The suggestion came from Jason M. Levy, special counsel for employee benefits and executive compensation at the law firm Covington & Burling, during a virtual public hearing on the DOL's investment advice rule proposal.
Under Covington’s proposed safe harbor, employer plan fiduciaries could satisfy their obligations under ERISA by having their service providers provide an annual certification to the plan outlining whether or not it is providing fiduciary plan advice.
"The certification safe harbor ensures that plan resources will not be needlessly diverted to policing legal positions of service providers," Levy said.
If the liability questions are unresolved in the minds of employer plan fiduciaries, they are likely to abandon plan offerings altogether, he added.
Louis Harvey, president and CEO of Dalbar, told DOL officials that rollover transactions stand apart from investment decisions and should not be regulated the same. Based in Massachusetts, Dalbar is a firm that evaluates, compares and ranks financial services companies.
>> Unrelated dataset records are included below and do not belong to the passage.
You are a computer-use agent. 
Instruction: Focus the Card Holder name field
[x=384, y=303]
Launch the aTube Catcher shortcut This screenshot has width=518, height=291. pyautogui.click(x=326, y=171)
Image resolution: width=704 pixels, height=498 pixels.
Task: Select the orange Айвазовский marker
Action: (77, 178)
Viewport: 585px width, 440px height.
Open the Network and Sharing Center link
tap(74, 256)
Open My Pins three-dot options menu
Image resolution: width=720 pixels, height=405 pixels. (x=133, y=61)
"Rollover decisions are primarily driven by spending choices, personal obligations, estate considerations and longevity risk," the Dalbar comment letter explained. "Another fundamental difference that is not accounted for in the regulation is reversibility. Damages arising from imprudent investment recommendations can generally be limited by selling what was bought or buying back that which was sold."
Rollovers are expected to dramatically increase in the years ahead, Harvey told the DOL this morning. The correct regulatory regime is crucial to properly protect retirement savers, he added.
“Self policing is an effective tool for the well-intentioned members of the community," he said. "It is, however, entirely useless for opportunists. We must make it difficult for opportunists to escape the regulatory framework."
Lengthy List Of Speakers
Today's public hearing is expected to last much of the day. Levy and Harvey spoke during the first panel of speakers, all addressing rollover advice implications of the rule proposal.
The rule would replace the controversial fiduciary rule published by the Obama administration. The Trump replacement has two main parts: a new exemption allowing advisors to provide conflicted advice for commissions; and a reinstatement of the "five-part test" from 1975 to determine what constitutes investment advice.
The DOL received 106 comments by its Aug. 6 deadline. Criticism over the tight 30-day comment window prompted the department to schedule the public hearing. The hearing will continue Friday if needed.